◆ Action item
From the line containing "Task: Pick radio button D of question 36" through the last line of the entries below, transcribe each line exactly, excluding any picture.
***** Information shown *****
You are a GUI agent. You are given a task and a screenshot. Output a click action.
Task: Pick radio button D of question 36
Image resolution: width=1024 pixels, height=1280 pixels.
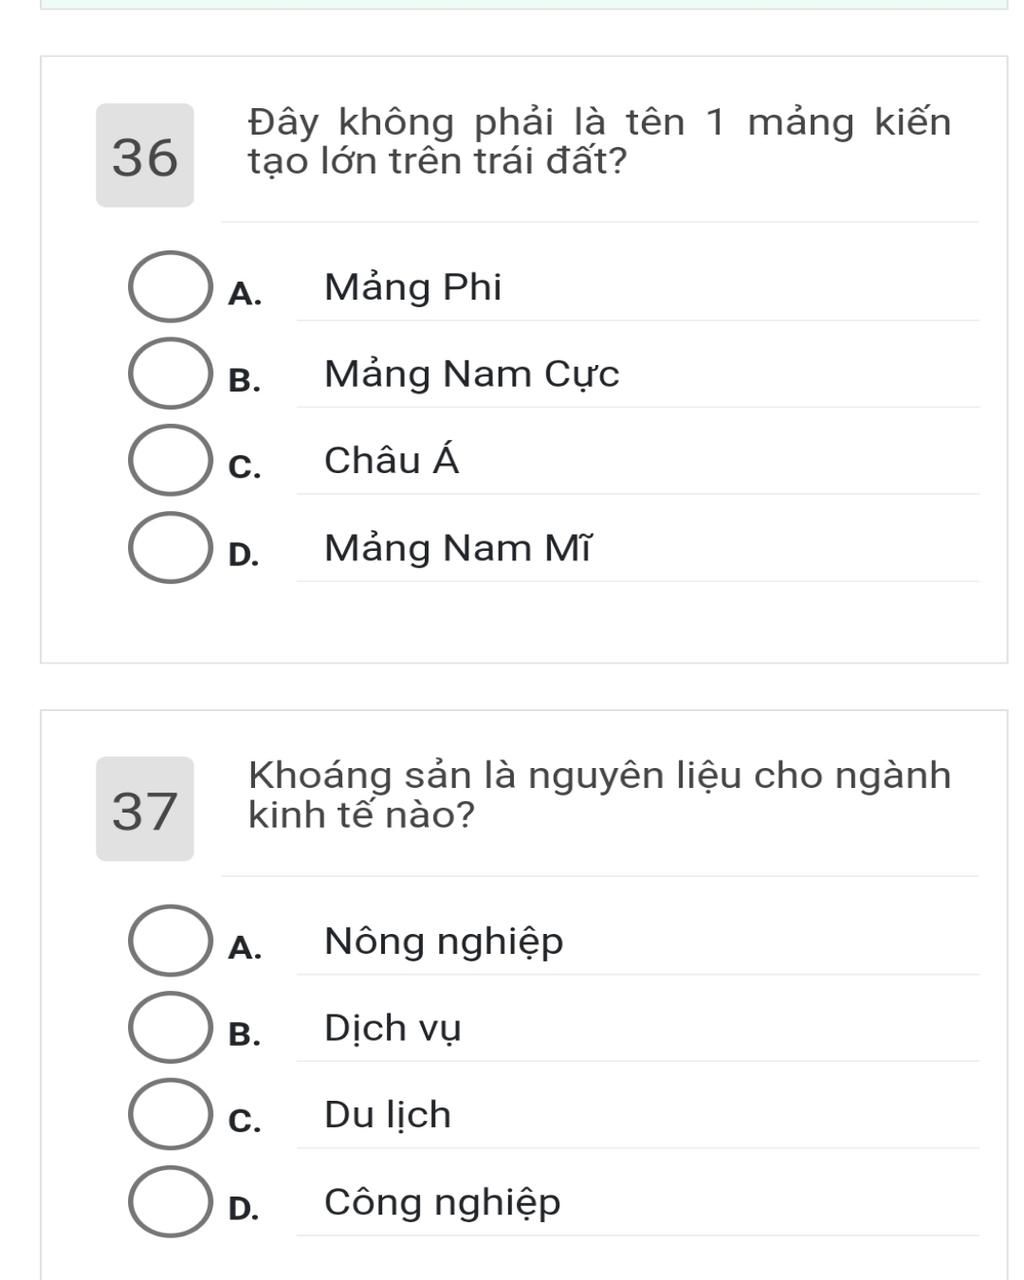click(170, 548)
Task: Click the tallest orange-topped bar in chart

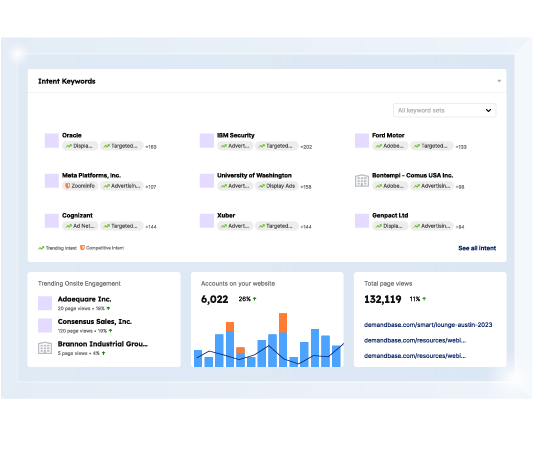Action: coord(283,340)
*****
◆ Result of the task
Task: Pick radio button D of question 36
Image resolution: width=1024 pixels, height=1280 pixels.
click(170, 548)
Task: Click the tallest orange-topped bar in chart

Action: coord(283,340)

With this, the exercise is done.